§ **Task to complete**
If a line of the data below holds the string "value", copy it.

Data records
------------------------------
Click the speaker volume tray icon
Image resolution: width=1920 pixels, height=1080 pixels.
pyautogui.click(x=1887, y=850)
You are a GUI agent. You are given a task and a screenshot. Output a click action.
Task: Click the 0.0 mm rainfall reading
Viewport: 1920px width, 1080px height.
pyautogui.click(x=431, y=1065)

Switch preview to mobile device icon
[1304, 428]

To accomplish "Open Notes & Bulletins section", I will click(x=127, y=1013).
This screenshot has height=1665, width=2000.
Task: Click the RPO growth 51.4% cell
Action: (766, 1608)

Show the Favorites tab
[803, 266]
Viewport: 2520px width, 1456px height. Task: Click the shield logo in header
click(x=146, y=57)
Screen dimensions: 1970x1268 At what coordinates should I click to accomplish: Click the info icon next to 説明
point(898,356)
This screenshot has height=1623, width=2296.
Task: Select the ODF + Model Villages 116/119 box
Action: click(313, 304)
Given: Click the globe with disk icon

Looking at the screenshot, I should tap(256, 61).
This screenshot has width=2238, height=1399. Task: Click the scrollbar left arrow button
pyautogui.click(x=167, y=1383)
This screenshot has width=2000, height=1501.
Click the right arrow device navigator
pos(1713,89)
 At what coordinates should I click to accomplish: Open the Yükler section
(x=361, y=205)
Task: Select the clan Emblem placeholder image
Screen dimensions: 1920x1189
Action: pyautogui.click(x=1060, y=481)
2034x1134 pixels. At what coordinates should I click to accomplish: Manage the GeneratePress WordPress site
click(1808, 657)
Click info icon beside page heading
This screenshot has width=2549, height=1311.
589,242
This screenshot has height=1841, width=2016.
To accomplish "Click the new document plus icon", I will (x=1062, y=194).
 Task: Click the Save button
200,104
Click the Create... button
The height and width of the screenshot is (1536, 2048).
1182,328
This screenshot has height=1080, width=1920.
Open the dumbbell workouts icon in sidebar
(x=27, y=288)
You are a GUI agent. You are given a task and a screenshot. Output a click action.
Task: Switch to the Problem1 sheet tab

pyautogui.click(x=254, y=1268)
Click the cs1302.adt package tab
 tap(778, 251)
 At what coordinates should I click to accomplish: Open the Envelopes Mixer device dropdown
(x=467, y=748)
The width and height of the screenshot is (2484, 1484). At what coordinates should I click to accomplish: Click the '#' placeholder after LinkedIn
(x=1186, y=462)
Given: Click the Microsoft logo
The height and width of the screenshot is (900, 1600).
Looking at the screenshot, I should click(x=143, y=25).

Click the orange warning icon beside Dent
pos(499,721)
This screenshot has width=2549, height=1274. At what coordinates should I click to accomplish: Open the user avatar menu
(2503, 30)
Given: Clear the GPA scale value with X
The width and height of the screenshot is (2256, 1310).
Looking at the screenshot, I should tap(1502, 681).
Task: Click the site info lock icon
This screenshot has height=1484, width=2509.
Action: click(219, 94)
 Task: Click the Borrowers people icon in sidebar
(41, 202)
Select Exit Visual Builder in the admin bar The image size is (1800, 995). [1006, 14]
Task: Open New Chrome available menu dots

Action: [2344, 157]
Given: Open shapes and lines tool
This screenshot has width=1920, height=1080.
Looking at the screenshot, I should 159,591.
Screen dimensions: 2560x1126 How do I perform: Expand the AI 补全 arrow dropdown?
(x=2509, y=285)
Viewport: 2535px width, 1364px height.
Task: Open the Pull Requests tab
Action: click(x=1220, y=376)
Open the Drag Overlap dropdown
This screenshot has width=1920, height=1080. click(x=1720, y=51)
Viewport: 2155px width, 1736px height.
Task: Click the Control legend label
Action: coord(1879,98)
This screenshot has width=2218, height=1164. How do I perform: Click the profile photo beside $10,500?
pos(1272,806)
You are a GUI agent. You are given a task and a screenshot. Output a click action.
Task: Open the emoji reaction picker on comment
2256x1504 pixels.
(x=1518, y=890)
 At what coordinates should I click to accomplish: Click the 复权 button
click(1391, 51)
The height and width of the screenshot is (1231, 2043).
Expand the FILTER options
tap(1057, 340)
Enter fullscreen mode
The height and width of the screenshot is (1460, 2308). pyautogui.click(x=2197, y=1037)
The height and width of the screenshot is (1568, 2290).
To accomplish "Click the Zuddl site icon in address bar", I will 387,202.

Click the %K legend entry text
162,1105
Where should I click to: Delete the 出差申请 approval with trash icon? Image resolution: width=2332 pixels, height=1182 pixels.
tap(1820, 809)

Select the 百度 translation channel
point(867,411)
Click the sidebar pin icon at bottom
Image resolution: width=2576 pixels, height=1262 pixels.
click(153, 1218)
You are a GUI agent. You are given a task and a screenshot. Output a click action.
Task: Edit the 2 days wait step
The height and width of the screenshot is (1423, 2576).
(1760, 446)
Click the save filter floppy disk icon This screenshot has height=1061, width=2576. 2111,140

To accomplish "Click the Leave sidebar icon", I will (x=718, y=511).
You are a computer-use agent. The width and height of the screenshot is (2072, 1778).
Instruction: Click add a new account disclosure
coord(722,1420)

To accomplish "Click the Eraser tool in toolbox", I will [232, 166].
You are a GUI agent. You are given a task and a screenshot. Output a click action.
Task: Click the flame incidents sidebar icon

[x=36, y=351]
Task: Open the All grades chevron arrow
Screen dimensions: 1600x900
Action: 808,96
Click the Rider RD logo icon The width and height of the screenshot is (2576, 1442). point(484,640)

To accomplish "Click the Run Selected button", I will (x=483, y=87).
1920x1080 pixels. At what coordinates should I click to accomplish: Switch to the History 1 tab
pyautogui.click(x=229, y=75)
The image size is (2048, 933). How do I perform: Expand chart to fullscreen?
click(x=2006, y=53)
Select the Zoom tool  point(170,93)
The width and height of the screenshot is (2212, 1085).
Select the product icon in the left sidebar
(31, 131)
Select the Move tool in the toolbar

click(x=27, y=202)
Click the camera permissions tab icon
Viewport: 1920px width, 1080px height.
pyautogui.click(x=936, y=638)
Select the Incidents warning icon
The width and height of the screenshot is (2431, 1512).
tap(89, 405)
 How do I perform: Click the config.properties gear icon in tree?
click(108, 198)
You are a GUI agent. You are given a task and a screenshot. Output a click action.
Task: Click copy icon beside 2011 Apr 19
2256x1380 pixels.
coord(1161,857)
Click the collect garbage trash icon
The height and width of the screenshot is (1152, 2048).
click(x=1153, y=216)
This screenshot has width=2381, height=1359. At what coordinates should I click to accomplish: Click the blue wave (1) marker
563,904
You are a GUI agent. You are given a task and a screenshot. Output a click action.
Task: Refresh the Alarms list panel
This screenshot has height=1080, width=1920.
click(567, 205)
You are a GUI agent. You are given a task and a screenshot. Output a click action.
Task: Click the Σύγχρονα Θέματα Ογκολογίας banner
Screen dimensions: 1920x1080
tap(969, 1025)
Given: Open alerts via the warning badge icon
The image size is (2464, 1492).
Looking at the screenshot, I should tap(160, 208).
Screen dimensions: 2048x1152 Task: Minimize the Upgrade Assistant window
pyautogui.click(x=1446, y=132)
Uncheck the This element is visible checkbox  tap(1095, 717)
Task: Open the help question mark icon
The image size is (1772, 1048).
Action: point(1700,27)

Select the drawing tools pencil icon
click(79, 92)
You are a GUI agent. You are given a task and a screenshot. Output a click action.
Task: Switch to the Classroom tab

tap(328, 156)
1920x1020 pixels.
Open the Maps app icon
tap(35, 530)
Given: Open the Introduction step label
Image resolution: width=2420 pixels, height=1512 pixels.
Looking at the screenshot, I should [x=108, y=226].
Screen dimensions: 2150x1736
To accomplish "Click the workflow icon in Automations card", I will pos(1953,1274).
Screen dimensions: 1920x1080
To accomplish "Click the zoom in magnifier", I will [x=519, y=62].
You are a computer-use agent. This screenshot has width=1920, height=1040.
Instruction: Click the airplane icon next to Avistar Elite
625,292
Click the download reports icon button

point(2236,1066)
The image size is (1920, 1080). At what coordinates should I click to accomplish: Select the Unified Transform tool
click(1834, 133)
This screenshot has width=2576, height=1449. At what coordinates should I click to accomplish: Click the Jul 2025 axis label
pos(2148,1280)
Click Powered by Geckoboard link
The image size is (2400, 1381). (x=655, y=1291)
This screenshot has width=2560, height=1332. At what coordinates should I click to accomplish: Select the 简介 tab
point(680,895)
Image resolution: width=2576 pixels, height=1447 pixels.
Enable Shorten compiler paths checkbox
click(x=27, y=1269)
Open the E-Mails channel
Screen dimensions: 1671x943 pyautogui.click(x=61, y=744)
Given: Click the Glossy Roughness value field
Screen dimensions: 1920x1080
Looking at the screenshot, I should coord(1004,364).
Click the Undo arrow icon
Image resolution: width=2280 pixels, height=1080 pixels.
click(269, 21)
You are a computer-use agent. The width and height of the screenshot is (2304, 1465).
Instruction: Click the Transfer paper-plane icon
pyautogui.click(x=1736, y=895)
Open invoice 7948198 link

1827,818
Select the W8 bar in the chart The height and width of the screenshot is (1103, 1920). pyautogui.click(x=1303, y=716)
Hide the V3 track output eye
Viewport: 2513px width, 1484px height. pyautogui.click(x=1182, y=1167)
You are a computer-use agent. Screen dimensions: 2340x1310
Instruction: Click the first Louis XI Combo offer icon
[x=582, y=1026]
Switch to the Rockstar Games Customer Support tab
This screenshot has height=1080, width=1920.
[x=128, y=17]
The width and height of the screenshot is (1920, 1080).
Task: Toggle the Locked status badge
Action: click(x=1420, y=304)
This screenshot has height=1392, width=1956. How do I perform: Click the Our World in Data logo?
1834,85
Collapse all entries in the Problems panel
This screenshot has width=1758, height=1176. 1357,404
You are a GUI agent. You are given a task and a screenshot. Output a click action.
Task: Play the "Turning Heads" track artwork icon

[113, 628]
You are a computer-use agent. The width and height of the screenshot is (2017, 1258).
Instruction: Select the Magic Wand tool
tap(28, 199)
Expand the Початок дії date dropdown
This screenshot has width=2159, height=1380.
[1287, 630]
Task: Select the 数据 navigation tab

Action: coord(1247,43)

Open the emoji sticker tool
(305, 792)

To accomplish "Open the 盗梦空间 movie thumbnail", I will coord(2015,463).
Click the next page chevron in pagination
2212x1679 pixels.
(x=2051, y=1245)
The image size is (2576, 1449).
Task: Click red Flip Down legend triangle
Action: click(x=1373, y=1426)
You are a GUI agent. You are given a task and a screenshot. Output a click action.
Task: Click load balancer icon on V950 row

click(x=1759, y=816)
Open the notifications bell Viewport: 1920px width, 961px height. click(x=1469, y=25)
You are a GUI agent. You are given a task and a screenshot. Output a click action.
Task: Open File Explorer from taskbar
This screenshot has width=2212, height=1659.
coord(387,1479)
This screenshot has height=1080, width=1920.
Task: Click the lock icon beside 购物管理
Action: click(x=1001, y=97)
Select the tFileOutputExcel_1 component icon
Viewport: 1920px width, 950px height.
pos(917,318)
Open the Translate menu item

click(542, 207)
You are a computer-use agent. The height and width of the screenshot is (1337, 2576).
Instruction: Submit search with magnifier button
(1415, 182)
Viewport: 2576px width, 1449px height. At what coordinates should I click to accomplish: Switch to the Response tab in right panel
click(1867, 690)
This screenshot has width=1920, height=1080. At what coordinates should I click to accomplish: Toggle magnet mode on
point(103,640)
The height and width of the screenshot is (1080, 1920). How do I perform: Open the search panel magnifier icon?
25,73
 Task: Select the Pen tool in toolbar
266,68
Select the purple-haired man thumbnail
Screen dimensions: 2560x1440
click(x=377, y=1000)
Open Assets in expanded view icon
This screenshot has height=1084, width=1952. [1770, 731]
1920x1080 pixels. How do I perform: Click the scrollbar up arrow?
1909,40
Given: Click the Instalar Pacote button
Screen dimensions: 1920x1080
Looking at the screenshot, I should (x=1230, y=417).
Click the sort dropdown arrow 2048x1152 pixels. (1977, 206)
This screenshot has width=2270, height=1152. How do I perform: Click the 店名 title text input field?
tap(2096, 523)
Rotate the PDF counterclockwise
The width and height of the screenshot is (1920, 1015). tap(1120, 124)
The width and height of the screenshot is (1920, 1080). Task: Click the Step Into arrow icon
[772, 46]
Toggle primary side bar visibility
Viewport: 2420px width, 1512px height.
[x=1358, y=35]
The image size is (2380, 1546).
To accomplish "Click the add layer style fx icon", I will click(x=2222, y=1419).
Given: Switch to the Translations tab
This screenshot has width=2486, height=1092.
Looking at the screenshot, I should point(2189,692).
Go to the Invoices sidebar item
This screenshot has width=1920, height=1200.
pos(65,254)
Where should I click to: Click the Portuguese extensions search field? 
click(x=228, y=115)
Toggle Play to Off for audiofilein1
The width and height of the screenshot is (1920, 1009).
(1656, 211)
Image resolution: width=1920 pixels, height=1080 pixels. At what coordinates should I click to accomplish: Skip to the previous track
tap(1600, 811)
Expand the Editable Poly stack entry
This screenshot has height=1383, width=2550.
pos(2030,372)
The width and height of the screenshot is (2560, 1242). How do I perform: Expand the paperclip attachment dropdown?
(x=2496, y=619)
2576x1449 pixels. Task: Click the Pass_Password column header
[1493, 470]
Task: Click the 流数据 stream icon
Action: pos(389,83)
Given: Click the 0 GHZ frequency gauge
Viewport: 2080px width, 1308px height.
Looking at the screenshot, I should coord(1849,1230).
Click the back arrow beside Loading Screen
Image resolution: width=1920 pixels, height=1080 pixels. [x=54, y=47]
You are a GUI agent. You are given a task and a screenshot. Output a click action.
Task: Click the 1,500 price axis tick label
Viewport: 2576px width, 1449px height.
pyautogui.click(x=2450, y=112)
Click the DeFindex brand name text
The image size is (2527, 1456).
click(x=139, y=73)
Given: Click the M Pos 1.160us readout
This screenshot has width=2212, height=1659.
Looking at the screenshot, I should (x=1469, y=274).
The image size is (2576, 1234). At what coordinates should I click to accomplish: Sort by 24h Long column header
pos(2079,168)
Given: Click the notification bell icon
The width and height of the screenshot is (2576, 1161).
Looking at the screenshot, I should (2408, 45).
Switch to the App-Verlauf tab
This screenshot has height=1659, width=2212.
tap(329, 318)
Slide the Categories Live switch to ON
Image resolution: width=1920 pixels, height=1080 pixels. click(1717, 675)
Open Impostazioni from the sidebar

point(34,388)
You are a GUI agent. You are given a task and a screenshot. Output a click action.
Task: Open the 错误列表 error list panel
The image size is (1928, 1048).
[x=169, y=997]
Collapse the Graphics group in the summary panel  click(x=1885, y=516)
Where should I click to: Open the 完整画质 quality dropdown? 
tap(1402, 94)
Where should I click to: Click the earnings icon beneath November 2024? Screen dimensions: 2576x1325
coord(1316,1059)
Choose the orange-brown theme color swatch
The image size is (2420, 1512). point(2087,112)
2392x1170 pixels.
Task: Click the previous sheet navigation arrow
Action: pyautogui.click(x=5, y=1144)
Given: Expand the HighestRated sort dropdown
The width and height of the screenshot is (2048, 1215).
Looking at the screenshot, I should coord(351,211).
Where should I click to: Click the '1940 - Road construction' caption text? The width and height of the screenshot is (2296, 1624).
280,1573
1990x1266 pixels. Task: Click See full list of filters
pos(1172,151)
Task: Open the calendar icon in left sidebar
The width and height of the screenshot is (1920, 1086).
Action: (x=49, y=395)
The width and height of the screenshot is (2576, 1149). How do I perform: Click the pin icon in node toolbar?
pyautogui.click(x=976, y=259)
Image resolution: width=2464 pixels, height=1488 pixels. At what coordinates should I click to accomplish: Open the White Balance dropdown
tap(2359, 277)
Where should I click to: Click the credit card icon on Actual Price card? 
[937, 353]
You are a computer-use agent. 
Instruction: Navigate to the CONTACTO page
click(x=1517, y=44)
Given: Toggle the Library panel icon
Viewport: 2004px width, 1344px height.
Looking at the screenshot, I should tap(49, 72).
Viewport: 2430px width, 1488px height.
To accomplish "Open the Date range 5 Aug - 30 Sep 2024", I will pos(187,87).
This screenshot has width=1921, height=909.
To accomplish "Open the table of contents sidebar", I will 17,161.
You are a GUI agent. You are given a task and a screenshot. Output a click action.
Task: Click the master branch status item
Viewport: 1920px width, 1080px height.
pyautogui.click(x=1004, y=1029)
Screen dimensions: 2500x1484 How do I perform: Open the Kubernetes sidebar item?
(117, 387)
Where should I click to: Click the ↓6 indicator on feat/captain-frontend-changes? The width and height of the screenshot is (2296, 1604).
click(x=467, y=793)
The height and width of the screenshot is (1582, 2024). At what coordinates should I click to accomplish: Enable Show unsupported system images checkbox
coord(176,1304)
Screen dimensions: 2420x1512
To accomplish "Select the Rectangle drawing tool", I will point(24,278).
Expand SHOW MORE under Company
------------------------------
§ **Output**
Given: Clear the GPA scale value with X
Given: Click the Glossy Roughness value field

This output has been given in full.